A obtenção de vantagens financeiras por meio de um namoro forjado caracteriza estelionato. O crime se configura quando o agente induz a vítima a erro, simulando sentimentos com o único objetivo de explorar a sua confiança e dilapidar o seu patrimônio.

Com base nesse entendimento, a juíza Caroline Silva Lisboa, da Vara Única de Águas de Lindóia (SP), condenou um homem a dois anos e 11 meses de prisão, em regime inicial aberto, por estelionato cometido contra uma empresária.

O caso é sobre um jardineiro que trabalhava em uma escola de propriedade da vítima. Com o passar do tempo, o homem conquistou a confiança da mulher e iniciou um relacionamento afetivo. Durante o namoro, com a justificativa de enfrentar graves dificuldades financeiras, como problemas mecânicos no carro e despesas médicas de familiares, ele passou a pedir dinheiro com a promessa de devolução.

91 transferências

Acreditando ajudar o namorado, a vítima fez 91 transferências bancárias em favor dele e pagou diversas dívidas a terceiros, acumulando um prejuízo superior a R$ 330 mil. A farsa foi descoberta quando a empresária o questionou sobre uma mensagem de aplicativo. Depois de confrontado, o jardineiro acabou admitindo que a relação era motivada apenas por interesse financeiro.

O Ministério Público denunciou o jardineiro por estelionato continuado, indicando o uso de meio fraudulento para induzir a vítima a erro. A acusação pediu a fixação de indenização e a aplicação de agravantes pela violação do vínculo de confiança.

Em sua resposta, a defesa alegou a ausência de dolo. O advogado do acusado argumentou que o casal havia firmado um acordo de devolução dos valores de forma parcelada mediante a prestação de serviços, o que descaracterizaria a intenção de aplicar um golpe.

Falso pretexto

Ao analisar a controvérsia, a juíza rejeitou as teses da defesa. Ela observou que o crime foi consumado porque o indivíduo se aproximou da vítima com o falso pretexto de romance, criando um cenário enganoso para auferir lucro. A conduta costuma ser descrita como estelionato sentimental.
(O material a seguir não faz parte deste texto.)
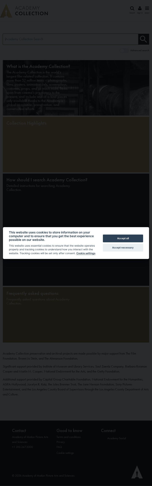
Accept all (123, 238)
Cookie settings (85, 253)
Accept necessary (123, 247)
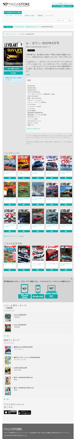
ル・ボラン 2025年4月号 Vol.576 (66, 199)
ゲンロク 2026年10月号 (52, 263)
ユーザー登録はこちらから (63, 6)
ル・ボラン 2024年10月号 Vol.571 (66, 226)
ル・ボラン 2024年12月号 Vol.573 (37, 226)
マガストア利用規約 (9, 432)
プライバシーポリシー (24, 432)
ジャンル (8, 15)
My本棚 (60, 3)
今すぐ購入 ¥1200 (13, 68)
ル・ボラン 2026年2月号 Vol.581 (66, 172)
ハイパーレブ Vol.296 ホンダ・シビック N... (37, 264)
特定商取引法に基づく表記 (38, 432)
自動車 (28, 75)
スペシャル (49, 15)
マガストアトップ (10, 34)
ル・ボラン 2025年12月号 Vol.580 (9, 199)
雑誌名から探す (30, 15)
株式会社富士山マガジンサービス (60, 432)
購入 (10, 178)
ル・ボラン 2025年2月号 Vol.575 (9, 226)
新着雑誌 (40, 15)
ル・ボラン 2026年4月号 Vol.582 (52, 172)
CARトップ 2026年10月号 (9, 264)
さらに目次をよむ (34, 128)
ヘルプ (71, 3)
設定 (65, 3)
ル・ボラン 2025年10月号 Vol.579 (23, 199)
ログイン (54, 3)
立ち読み (13, 73)
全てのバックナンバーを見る (14, 236)
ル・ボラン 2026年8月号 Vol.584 (23, 172)
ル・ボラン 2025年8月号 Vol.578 (37, 199)
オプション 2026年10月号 (23, 264)
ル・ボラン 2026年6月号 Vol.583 (37, 172)
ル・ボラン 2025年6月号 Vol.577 (52, 199)
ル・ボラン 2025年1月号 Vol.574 (23, 226)
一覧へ (7, 336)
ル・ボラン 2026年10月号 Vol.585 (9, 172)
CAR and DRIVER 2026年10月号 (66, 264)
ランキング (18, 15)
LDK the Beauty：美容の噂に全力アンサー (27, 27)
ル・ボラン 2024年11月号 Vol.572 (52, 226)
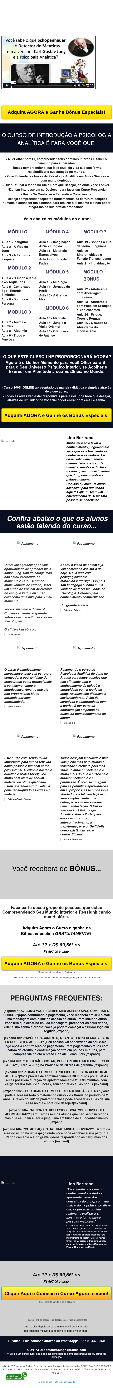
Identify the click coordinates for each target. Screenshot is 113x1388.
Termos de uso (45, 1381)
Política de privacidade (64, 1381)
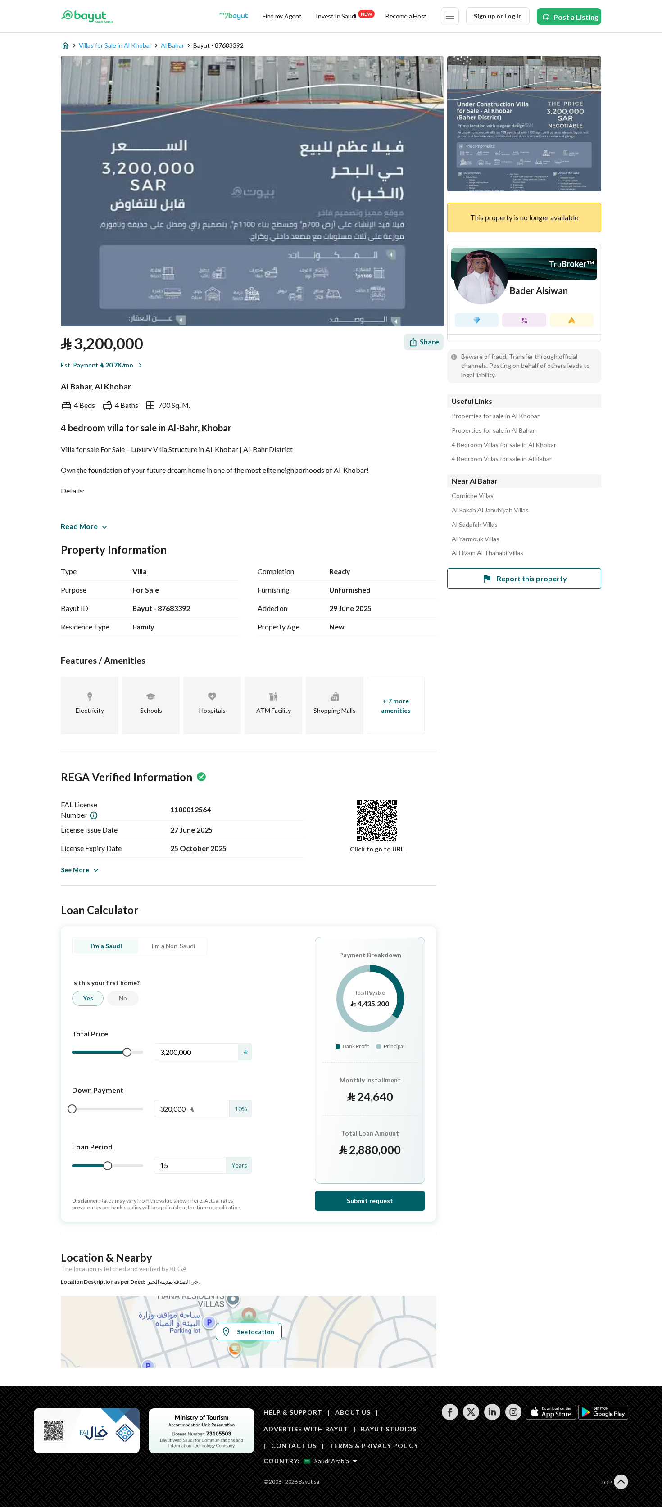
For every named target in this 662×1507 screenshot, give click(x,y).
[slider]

Ela explicou que, embora as transferências tenham sido feitas de forma espontânea e sem coação física, a vontade da empresária estava viciada pelo ardil.

A julgadora ressaltou também que incide no caso a agravante do artigo 61, inciso II, alínea “f”, do Código Penal, que trata do abuso de relações domésticas, já que o autor se valeu da confiança inerente ao namoro para enganar a parceira.

“O réu se aproximou da vítima sob o pretexto de manter um envolvimento amoroso, quando, na realidade, seu objetivo exclusivo era obter vantagens financeiras”, salientou a juíza. “Tal circunstância é corroborada pelo próprio teor de suas declarações constantes às fls. 36/37, nas quais o acusado admite que apenas pretendia o dinheiro da vítima, evidenciando de forma inequívoca o dolo em sua conduta.”

A advogada Jéssica Nozé representou a autora da ação. O processo está sob segredo de justiça.